Resulta evidente que la cuestión no es tan sencilla, sino que para poner etiquetas a la política fiscal que se practica hay que contemplar el modelo en su conjunto y discriminar el peso de la imposición directa e indirecta y el reparto de las cargas tributarias según el origen y el volumen de las rentas. Pero no hay demasiadas expectativas de que la opinión pública exija afrontar una discusión abierta sobre el grado de contribución de los distintos segmentos sociales. El hecho de que Hacienda haya endosado por comodidad a las empresas la gestión de las retenciones del IRPF ha tenido efectos anestesiantes en los ciudadanos con nómina, porque apenas perciben de su contribución el ajuste final de la declaración del IRPF, muchas veces con saldo a devolver. Y al perderse la conciencia de la aportación se anula el impulso para exigir igualdad y proporcionalidad en el cumplimiento de las obligaciones fiscales.

Tampoco en Euskadi, cuyas instituciones forales tienen capacidad normativa para modular los principales impuestos, se manifiesta excesivo interés en suscitar ese debate público. Se impone, con la excepción de algún partido como Aralar, que se ha molestado en elaborar una propuesta de reforma general del sistema, la actitud de esperar a ver qué hace el Gobierno central, para luego calcar las medidas con algunas modificaciones cosméticas que dejen a salvo el estandarte de la soberanía y la diferenciación.

Sin embargo, la táctica de esperar y copiar -también sin discusión alguna sustancial- quizá no sea la peor solución ante el riesgo cierto de que una reforma de calado naufrague por la dificultad congénita de las fuerzas políticas vascas para intentar acuerdos de síntesis y el virus de los particularismos territoriales, que ha dado tantos espectáculos.
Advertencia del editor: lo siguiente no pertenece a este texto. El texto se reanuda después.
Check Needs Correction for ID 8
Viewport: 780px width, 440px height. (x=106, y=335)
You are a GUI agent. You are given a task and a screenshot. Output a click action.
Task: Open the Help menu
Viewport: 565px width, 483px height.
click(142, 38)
Sobre todo con los incentivos a la inversión en el Impuesto de Sociedades, donde las diputaciones han hecho los únicos ensayos de fiscalidad imaginativa, si bien con resultados poco lucidos.

De modo que a los contribuyentes vascos les toca esperar a lo que resuelva finalmente Rodríguez Zapatero y (los que no pueda evitarlo) pagar a las haciendas forales lo que corresponda.